Monday, September 1, 2014

E.C.O Volume 01

Hai sobat Gua, saya hadir dengan membawa cerita buatan saya sendiri nih. Bukan hasil copas atau nyontek, ini pure hasil karya saya sendiri. Siapa sih yang gak suka cerita fiksi ? Cerita khayalan yang dibuat untuk menyenangkan pembaca.

Oh ya sobat Gua, maaf maaf ya kalau isinya bacaan semua, karena gambar ilustrasi yang saya buat jelek jadi saya gak posting dah hahahaha

Yuk cekidot


Akhir dari Awalan

Terdapat keluarga kecil bahagia, Ayah, Ibu dan dua anak laki – lakinya. Anak laki – laki nya yang paling tua bernama Gilang Eko Bagaskara, kuliah di satu sekolah tinggi swasta dan adik laki – lakinya Rizky Dwi Hidayat duduk dibangku sekolah dasar kelas 5. Keseharian Gilang (sebut saja begitu) hanyalah tidur, makan, beribadah, mengaji, bermain game, kuliah dan begitu pun seterusnya. Sedangkan adik laki – lakinya sekolah dan sepulang sekolah langsung pergi untuk bermain bersama temannya. Orang tuanya memiliki usaha rumah makan untuk menambah uang jajan.


( Jakarta 31 Desember 2013, 05.30 WIB )

Satu hari di sebuah rumah kontrakan yang berada di pinggiran DKI Jakarta. Hari ini adalah hari libur baik anak sekolah ataupun yang lain, karena akan menyambut tahun yang akan segera berganti.

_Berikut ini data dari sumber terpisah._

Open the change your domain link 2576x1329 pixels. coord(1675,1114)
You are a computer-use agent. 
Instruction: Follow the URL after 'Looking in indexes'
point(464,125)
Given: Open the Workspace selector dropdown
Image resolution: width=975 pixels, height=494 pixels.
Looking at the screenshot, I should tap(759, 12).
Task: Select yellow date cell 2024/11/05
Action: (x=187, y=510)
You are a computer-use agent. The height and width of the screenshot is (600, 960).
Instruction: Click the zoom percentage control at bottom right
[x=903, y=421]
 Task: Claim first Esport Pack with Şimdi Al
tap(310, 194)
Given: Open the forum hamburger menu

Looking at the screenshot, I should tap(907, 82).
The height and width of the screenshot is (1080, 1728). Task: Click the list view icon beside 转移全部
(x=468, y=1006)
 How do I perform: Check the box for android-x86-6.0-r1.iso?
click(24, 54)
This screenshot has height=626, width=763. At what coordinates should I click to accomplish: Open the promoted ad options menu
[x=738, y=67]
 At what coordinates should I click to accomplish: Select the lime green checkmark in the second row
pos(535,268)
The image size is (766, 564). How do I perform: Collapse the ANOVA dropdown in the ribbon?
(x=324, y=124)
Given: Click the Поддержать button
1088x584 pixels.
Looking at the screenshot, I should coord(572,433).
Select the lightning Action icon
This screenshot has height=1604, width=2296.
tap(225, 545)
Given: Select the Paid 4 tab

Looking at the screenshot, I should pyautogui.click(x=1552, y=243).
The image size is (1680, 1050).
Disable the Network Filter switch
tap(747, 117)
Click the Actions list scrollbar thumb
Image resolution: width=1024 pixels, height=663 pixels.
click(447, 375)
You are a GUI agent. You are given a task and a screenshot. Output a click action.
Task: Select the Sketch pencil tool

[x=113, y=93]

 “Ka, ayo bangun katanya mau olah raga” ucap Ibu.
             
 “Hmm…. Udah bangun dari tadi kok Bu” jawab Gilang dengan santainya.
            
  “Ya sudah sana shalat dulu, itu susu sudah Ibu buatkan” terus Ibu.
            
   "Iya Bu, terimakasih” lanjut Gilang.

Gilang pun bangun dari kasurnya dan pergi kekamar mandi untuk ibadah shalat subuh.

Sekitar 15 menit sudah berlalu, Gilang pun telah selesai ibadah subuh. Gilang bergegas berganti pakaian olah raga dan mengenakan sepatu.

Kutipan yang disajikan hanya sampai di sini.